* [TRECHO]
########################################

Vários discursos emergiram sobre a correnteza, procurando direcionar os cardumes. Com o fascismo admitido e apregoado a contragosto, a “vitória da democracia” foi o primeiro mote, visando impedir um governo “excessivamente petista”. Enquanto havia apenas cinco ministros anunciados, dois deles petistas, já se gritava contra o excesso partidário. Com 21 ministros nomeados, o novo governo mostrou que soube superar ameaças e tentativas de moldagem prévia. Procuraram insuflar queixas de representatividade, este fantasma que absorve o único progressismo possível para o pensamento liberal. Muito rapidamente o murmurinho foi absorvido pela equipe de governo, com nomeações de um simbolismo incômodo aos antigos dirigentes, mas que teriam de receber o sorriso amarelo dos apresentadores e comentaristas mais proeminentes. Até mesmo o debate insano e irracional sobre a corrida eleitoral de 2026 e o nome de uma antipetista de confiança, sem uma história condizente com os desejos políticos e sociais que elegeram um governo popular, já parece esvaziado e habilmente resolvido. A aprovação da PEC da Transição mostrou um acúmulo de vitórias políticas que tonteou o mais empedernido dos críticos ao novo governo.

########################################

* [SEÇÃO DE DADOS]
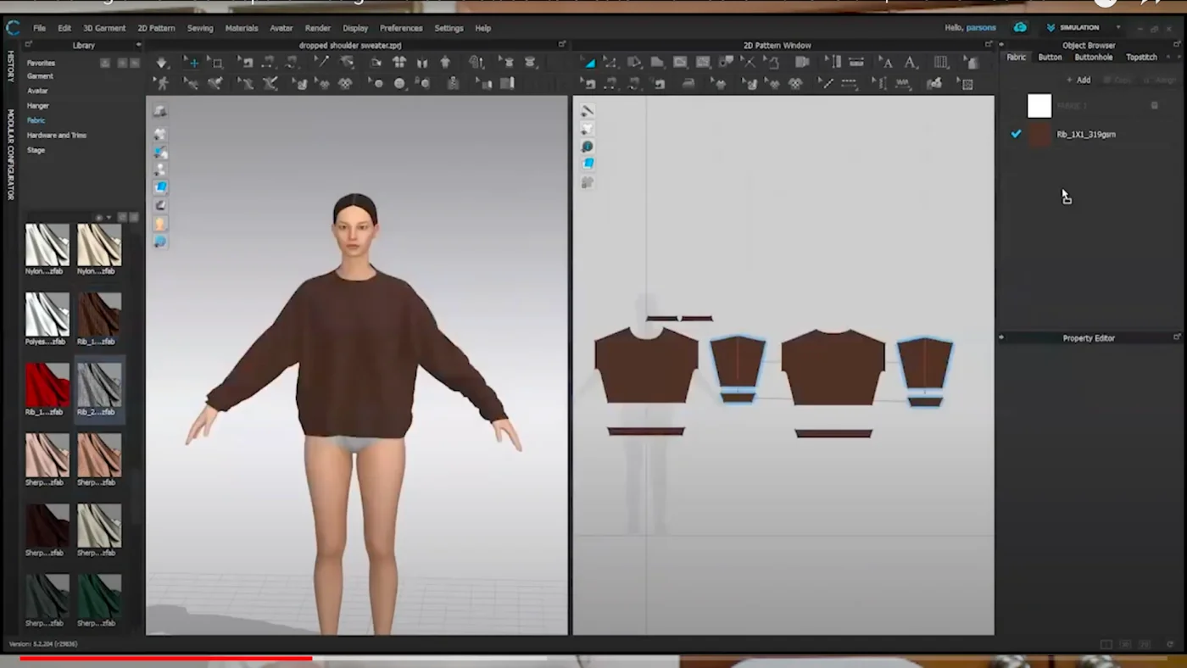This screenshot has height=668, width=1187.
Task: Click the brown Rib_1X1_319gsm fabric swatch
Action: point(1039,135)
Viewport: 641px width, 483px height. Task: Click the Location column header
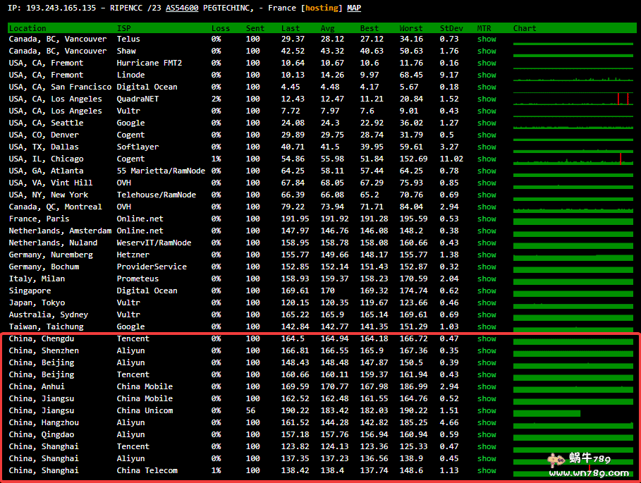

########################################

* [SEU OBJETIVO]
Transcreva na íntegra, sem alterar nada, o trecho acima sobre os discursos em torno do novo governo.

* [RESPOSTA À TAREFA]
Vários discursos emergiram sobre a correnteza, procurando direcionar os cardumes. Com o fascismo admitido e apregoado a contragosto, a “vitória da democracia” foi o primeiro mote, visando impedir um governo “excessivamente petista”. Enquanto havia apenas cinco ministros anunciados, dois deles petistas, já se gritava contra o excesso partidário. Com 21 ministros nomeados, o novo governo mostrou que soube superar ameaças e tentativas de moldagem prévia. Procuraram insuflar queixas de representatividade, este fantasma que absorve o único progressismo possível para o pensamento liberal. Muito rapidamente o murmurinho foi absorvido pela equipe de governo, com nomeações de um simbolismo incômodo aos antigos dirigentes, mas que teriam de receber o sorriso amarelo dos apresentadores e comentaristas mais proeminentes. Até mesmo o debate insano e irracional sobre a corrida eleitoral de 2026 e o nome de uma antipetista de confiança, sem uma história condizente com os desejos políticos e sociais que elegeram um governo popular, já parece esvaziado e habilmente resolvido. A aprovação da PEC da Transição mostrou um acúmulo de vitórias políticas que tonteou o mais empedernido dos críticos ao novo governo.